Rookies are experienced – At the start of the year rookies on the PGA Tour are not easy to trust. They have to get used to the pressure of the Tour, the level of competition, and all of the unique demands on them. By this point in the season, though, rookies have played 20 or more PGA events and are no longer new to it. They are more comfortable, and less burdened by their rookie status. That means that from a betting perspective it is easier than ever to trust those rookies – especially when the top level competition isn’t around to play against. Whereas it could be tough to justify betting on a rookie in March unless he is exceptional it isn’t nearly as hard to imagine doing so in the fall.
Media attention is much less – By this time of year the appetite for golf is very low among the public. There is football, baseball playoffs, basketball and hockey to care about instead. The public will pay attention to things like the Ryder Cup, but for the most part the PGA Tour is way down the list of interesting events in the eyes of most people. With decreased media attention there is going to be decreased knowledge of what is going on at a tournament among the general public. That can have public and negative impacts. On one hand that means that the public isn’t likely to know which lesser known players are likely to be in strong form. On the other hand, though, the more intense the media coverage is the more likely the public will be drawn towards high profile players, and the better the chances that there will be a lot of value betting on lesser players. Without the help of the media it could be harder to find juicy value.
Betting volume is much, much less – The betting volumes drop off a cliff after the FedEx Cup ends. The public is focused on all of the different sports, and golf just doesn’t register. You can still bet on the events, but you’ll likely only be betting with serious golf bettors. The lack of attention means that the oddsmakers are going to put less effort into setting lines. That can potentially provide some nice opportunities. On the other hand, though, the public won’t be affecting lines as much with their clear biases, so value can be harder to find on some talented but lesser known players. Betting on events with significantly lower betting volumes isn’t necessarily bad, but it is definitely different.
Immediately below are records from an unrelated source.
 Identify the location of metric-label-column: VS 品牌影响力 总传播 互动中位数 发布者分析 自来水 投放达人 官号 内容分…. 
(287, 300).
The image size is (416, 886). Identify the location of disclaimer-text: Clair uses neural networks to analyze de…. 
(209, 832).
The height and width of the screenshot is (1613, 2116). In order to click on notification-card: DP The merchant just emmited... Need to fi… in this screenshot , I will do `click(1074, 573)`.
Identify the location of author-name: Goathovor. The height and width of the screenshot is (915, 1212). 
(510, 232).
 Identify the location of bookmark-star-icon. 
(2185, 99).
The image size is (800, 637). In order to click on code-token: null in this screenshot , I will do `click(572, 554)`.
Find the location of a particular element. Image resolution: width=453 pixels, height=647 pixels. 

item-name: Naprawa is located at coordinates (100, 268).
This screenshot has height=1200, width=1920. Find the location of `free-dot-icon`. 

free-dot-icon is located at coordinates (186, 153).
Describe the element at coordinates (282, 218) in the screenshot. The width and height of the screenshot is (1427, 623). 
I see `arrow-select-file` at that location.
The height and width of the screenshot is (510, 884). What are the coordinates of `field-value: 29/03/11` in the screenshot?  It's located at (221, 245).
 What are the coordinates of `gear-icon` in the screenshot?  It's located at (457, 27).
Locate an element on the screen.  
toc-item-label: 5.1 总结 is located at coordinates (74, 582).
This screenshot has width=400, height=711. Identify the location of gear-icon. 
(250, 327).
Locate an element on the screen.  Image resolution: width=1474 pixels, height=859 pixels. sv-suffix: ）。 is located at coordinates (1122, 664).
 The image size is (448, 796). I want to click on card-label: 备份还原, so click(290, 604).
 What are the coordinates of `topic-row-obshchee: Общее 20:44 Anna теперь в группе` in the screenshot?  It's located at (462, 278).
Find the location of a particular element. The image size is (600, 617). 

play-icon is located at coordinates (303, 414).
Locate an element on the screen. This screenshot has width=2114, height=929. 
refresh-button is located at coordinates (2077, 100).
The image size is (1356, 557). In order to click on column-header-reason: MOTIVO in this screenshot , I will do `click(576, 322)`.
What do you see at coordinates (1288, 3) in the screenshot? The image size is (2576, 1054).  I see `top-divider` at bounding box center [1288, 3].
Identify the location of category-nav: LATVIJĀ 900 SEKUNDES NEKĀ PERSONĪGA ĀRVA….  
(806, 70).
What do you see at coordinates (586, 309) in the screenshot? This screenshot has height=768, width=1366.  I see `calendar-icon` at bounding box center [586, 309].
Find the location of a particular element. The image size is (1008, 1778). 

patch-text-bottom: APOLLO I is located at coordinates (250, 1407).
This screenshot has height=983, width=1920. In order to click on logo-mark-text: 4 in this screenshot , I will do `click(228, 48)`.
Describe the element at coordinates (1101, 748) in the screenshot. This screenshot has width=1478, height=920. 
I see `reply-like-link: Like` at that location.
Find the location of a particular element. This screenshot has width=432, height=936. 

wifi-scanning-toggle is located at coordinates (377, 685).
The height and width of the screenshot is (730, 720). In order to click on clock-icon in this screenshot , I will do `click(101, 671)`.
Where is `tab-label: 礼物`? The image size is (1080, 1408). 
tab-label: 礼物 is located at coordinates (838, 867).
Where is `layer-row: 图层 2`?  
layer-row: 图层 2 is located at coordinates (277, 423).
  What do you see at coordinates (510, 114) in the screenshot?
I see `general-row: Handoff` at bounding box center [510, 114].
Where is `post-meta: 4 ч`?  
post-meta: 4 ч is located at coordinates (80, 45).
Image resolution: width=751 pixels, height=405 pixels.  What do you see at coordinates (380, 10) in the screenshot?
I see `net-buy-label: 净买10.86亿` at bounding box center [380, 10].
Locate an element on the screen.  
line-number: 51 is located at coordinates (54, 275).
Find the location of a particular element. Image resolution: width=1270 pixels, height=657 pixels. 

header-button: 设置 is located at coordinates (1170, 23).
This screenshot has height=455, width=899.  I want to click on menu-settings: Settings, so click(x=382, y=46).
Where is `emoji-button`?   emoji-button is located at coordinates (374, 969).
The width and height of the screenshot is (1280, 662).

Pressure is very high on borderline players – Golfers who are fighting for their lives are going to be very much on edge. Guys who haven’t yet won enough to secure their card next year will be desperate to do so. Golfers who have already secured provisional status will want to improve their fate. Players who are secure will be looking to win and secure a two year exemption. Golfers with little chance of surviving another year on the Tour are just looking to win as much as they possibly can before they have to return to lesser tours. Though the tournaments themselves aren’t important they will feel like major championships to most of the players. Some players thrive under that kind of pressure while others shrivel up. That unique type of pressure can provide some interesting opportunities for bettors who can effectively analyze the mindset of players.